Thaïlande : pour la Cour constitutionnelle, le parti gouvernemental ne veut pas renverser le régime
En Thaïlande, la tension politique qui s’était accumulée depuis plusieurs semaines autour d’un projet de loi d’amendement constitutionnel est brutalement retombée. Le parti gouvernemental Peua Thai était accusé par l’opposition de vouloir renverser la monarchie constitutionnelle sous couvert de réforme de la Constitution. La Cour constitutionnelle a jugé que cela n’était pas le cas.

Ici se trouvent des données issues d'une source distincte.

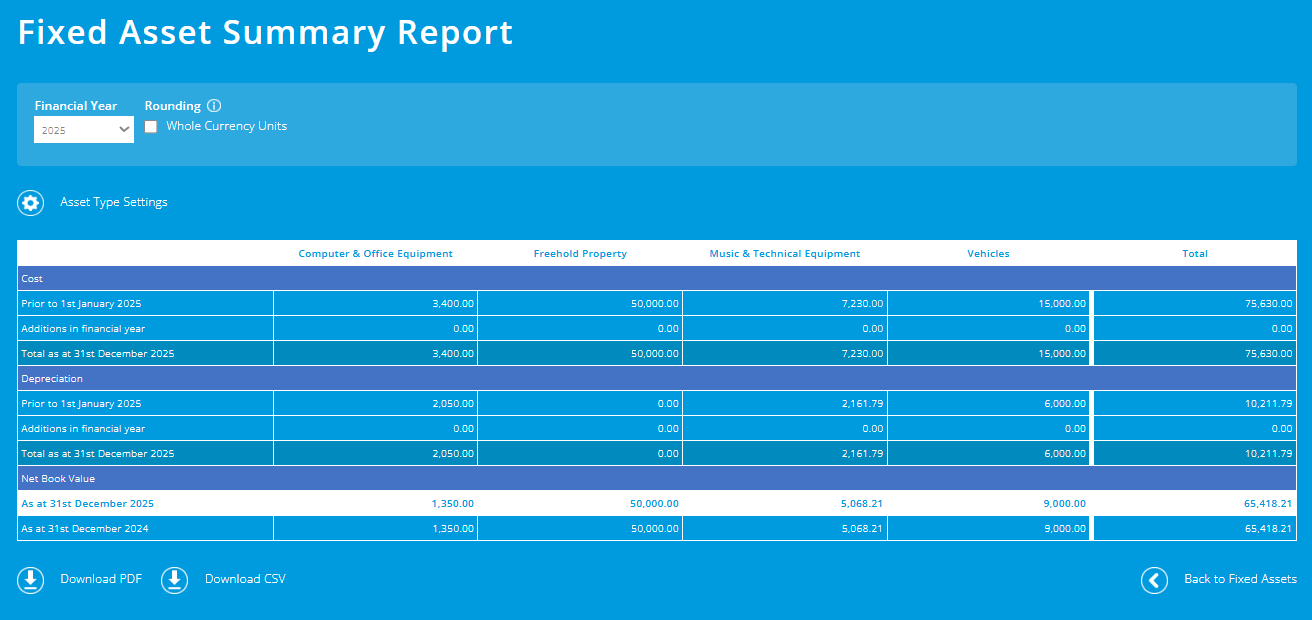Select 2025 in the Financial Year selector
Image resolution: width=1312 pixels, height=620 pixels.
point(84,129)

Avec notre correspondant à Bangkok, Arnaud Dubus
Il y a quelques jours encore, certains n’hésitaient pas à évoquer une possible guerre civile. Et dès vendredi matin, des manifestants « chemises rouges », partisans de l’ancien Premier ministre Thaksin Shinawatra, s’étaient rassemblés en force devant la Cour constitutionnelle. L’enjeu était de fait important car si la cour jugeait que le parti gouvernemental Peua Thai, dirigé par la sœur de Thaksin, laquelle est aussi Premier ministre, envisageait un changement de régime politique, le parti aurait été dissous et ses leaders interdits d’activité politique pour cinq ans.
Les juges ont finalement estimé que le projet de loi d’amendement constitutionnel engagé par le parti Peua Thai ne visait pas à renverser la monarchie constitutionnelle. Ce verdict a, d’un seul coup, désamorcé la situation - très tendue depuis plusieurs semaines - entre les « chemises rouges » et les tenants de l’establishment royaliste.
Une manifestation massive qui aurait pu rassembler des dizaines de milliers de personnes vendredi soir devant le siège de la cour a été annulée. Ce jugement provoque donc un apaisement à court terme, mais la crise politique, qui s’articule autour d’un face-à-face entre élites traditionalistes et partisans d’une plus grande égalité sociale, n’est en rien résolue.